Assessing Thomas Piketty’s “Capital in the Twenty-First Century”

By Dr. Mark Hendrickson

Editor’s Note:  This article first appeared at  

As Published at The Center for Vision and Values

Dr. Hendrickson will appear with Glen Meakem this coming weekend to talk about his new book, Problems with Piketty: The Flaws and Fallacies in “Capital in the Twenty-First Century.”

French economist Thomas Piketty’s Capital in the Twenty-First Century was the most talked about treatise on political economy in 2014, if not the 21st century. To those of us who understand and respect the superior productivity and fairness of free markets, the errors throughout Piketty’s Capital were so numerous and obvious that the book was easy to dismiss as warmed-over leftism, hardly worthy of being addressed and refuted. The history of economics teaches us, however, that it can be a costly mistake to ignore a popular book however flawed and wrong-headed.

When John Maynard Keynes published The General Theory of Employment, Interest and Money in the winter of 1935-36, its fundamental errors were so glaring to the Austrian economist Friedrich Hayek that Hayek figured the book would quickly slip into oblivion. Wrong! By the time Henry Hazlitt wrote the first systematic dissection and demolition of The General Theory in 1959 (The Failure of “the New Economics”) Keynes’ macroeconomic errors had become the orthodoxy.

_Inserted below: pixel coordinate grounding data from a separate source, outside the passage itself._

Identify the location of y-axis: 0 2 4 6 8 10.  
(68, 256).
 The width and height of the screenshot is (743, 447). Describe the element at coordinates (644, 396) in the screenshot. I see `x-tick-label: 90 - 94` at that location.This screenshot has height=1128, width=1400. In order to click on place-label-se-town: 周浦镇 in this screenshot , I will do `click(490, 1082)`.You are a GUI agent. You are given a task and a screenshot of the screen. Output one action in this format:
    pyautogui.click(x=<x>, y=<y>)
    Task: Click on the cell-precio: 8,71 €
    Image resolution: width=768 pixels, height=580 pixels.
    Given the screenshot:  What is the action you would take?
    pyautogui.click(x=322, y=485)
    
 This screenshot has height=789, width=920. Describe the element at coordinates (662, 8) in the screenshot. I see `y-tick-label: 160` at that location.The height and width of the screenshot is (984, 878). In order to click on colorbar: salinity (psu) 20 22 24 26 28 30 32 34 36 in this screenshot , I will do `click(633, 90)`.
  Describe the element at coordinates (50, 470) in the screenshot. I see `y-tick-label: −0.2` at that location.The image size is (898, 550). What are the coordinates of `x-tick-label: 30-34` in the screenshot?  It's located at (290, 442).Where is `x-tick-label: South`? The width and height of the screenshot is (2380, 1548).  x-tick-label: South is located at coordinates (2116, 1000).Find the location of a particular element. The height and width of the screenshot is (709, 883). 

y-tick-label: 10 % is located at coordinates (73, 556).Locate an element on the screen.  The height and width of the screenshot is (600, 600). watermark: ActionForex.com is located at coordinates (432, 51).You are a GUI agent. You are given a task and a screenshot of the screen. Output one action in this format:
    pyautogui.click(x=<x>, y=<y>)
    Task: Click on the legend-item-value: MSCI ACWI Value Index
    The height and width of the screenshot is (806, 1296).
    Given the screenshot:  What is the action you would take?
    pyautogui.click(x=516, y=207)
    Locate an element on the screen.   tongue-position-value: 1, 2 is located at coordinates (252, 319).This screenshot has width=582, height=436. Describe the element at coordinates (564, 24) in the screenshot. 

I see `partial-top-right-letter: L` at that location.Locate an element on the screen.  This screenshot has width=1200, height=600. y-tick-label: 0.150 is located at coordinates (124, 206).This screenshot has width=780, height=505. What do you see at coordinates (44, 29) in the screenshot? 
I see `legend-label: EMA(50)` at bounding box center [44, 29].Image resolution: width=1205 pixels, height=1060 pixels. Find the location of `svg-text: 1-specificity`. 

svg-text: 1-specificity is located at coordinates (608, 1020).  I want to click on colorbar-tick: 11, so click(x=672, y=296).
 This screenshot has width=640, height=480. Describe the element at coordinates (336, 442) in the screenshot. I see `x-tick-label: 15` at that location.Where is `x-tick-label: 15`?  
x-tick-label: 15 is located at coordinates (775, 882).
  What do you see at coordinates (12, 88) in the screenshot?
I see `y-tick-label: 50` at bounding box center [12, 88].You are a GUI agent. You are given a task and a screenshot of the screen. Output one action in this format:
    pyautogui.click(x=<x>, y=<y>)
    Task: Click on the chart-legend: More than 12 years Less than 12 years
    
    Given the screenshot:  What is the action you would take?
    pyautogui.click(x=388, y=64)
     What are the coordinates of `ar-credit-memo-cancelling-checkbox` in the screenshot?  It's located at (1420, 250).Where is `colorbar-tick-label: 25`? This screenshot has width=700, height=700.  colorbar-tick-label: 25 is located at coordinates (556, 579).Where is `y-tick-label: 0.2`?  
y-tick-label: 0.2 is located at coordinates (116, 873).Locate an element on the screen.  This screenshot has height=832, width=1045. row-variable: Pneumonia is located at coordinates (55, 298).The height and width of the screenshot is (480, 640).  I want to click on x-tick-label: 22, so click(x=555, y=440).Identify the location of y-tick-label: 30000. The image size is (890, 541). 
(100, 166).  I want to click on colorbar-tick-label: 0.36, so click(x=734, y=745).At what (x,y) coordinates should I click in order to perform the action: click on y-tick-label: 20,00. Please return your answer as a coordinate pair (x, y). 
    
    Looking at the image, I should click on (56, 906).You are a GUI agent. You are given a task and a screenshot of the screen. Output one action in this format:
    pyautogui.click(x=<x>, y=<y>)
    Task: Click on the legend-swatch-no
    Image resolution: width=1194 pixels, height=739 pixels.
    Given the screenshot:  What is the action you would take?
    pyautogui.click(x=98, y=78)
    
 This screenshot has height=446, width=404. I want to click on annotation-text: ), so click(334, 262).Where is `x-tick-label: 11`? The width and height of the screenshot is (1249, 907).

With the Keynes/Hazlitt precedent in mind, I decided to give Piketty’s book a thorough going over. The result, published in November by the Center for Vision and Values at Grove City College, is a concise book (slightly under 100 pages) entitled, Problems with Piketty: The Flaws and Fallacies in “Capital in the Twenty-First Century.”

Here are some of the main points:

  • Piketty shows a startling ignorance of what capitalism is. Ignoring the essence of capitalism—private property, voluntary exchange, and open, competitive markets—he attempts to redefine it in terms of a simple accounting formula involving capital’s share of national income.
  • In one of several sweeping unfounded assertions, Piketty claims that there is an “unsustainable” gap between the rich and the non-rich, and that if government doesn’t aggressively shrink this gap, a dire but unspecified societal calamity will ensue. Piketty never explains the “what,” “how,” and “why” of such a calamity, but simply asserts that this vague, mystical bogeyman lurks nearby.
  • Piketty published copious data allegedly proving that wealth is becoming more unequally distributed. Although numerous competent economists have demolished his data, Piketty nevertheless scored a victory. He moved the focus of attention to statistical measures of the distribution of wealth, when instead the crucial question for the economic wellbeing of society is: How are fortunes being earned? Are they being earned fairly and beneficially by providing valuable goods and services to others in a free, competitive marketplace—or unfairly—that is, through the age-old corrupt process of those with political power rigging the system and picking economic winners and losers (e.g., feudalism, mercantilism, socialism, cronyism)? When freed from political control, capital—the key ingredient of wealth creation—is not the social scourge conjured up by Piketty, but a great social benefactor.
  • His blind spots are equally glaring: He gives short shrift to pro-growth policies; he doesn’t draw the obvious connection between high government spending and high public debts; and for a book ostensibly about “capital,” the author says virtually nothing about the economic function of capital or how capital increases.